By the Window
Almost every Vermeer interior is lit from a tall leaded window on the left wall, just inside or just beyond the frame. The cool daylight rakes across plaster, skin, and pewter, modelling form in soft gradations and casting the faint shadows that order each room. It is the most recognisable device in his work — from the milkmaid pouring at her window to the women who read letters, greet an officer, and tip a water pitcher beside the same panes.
Light from the left
Almost every Vermeer interior is lit the same way: a tall leaded window on the left wall, just inside the frame or just beyond it, letting in a cool, even daylight. That light is the engine of his realism. It rakes across plaster, skin, bread, and pewter, modelling form in soft gradations and laying down the faint shadows that give each room its order.

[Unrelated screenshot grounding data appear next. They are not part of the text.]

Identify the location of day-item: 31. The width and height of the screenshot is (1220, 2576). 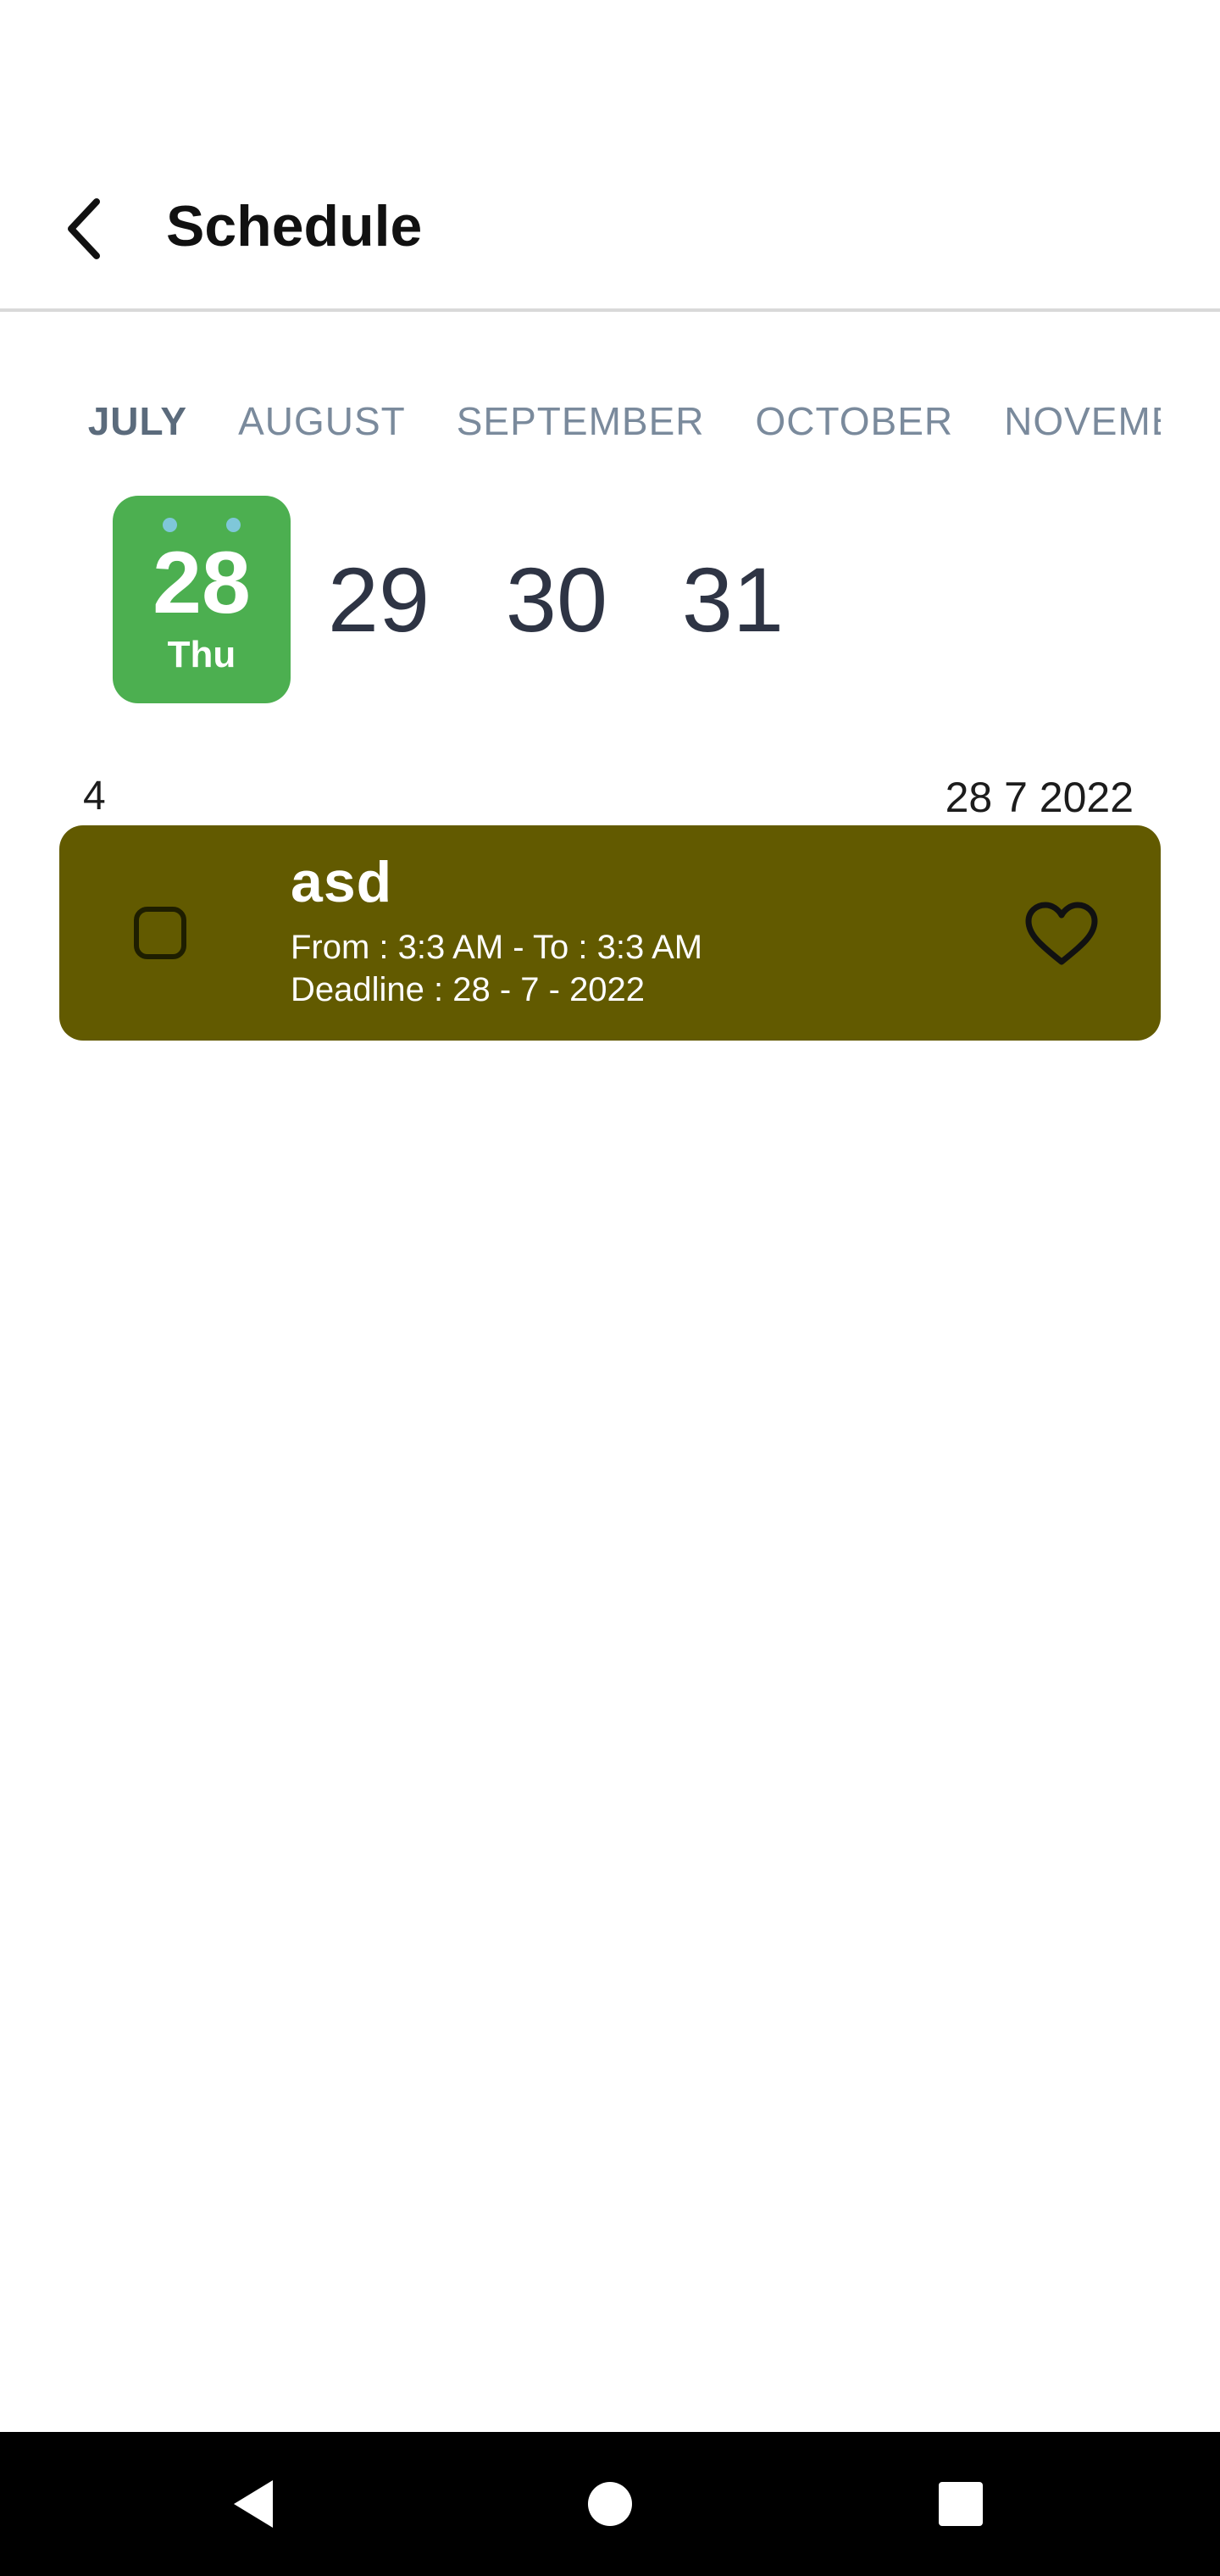
(733, 600).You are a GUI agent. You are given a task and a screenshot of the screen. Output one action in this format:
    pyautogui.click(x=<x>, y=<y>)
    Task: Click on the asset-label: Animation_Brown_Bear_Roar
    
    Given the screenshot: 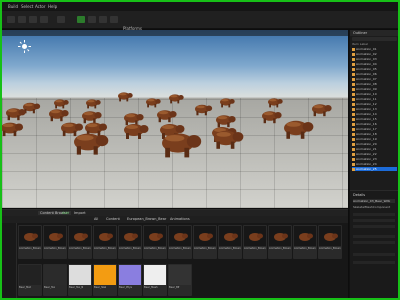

In The Milkmaid the window does almost everything: it picks out the crust of the bread in tiny beads of light, warms the bare wall, and gives weight to the thin stream of milk. Nothing in the room is idealised, yet the whole of it glows.

At the casement
Sometimes the window is part of the action. The Young Woman with a Water Pitcher rests one hand on the leaded casement as she opens it, the light breaking into colour through the panes; in the Dresden Girl Reading a Letter at an Open Window the open window throws her faint reflection back at us. In Officer and Laughing Girl the open casement floods the room so strongly that the officer in the foreground falls into near silhouette against it.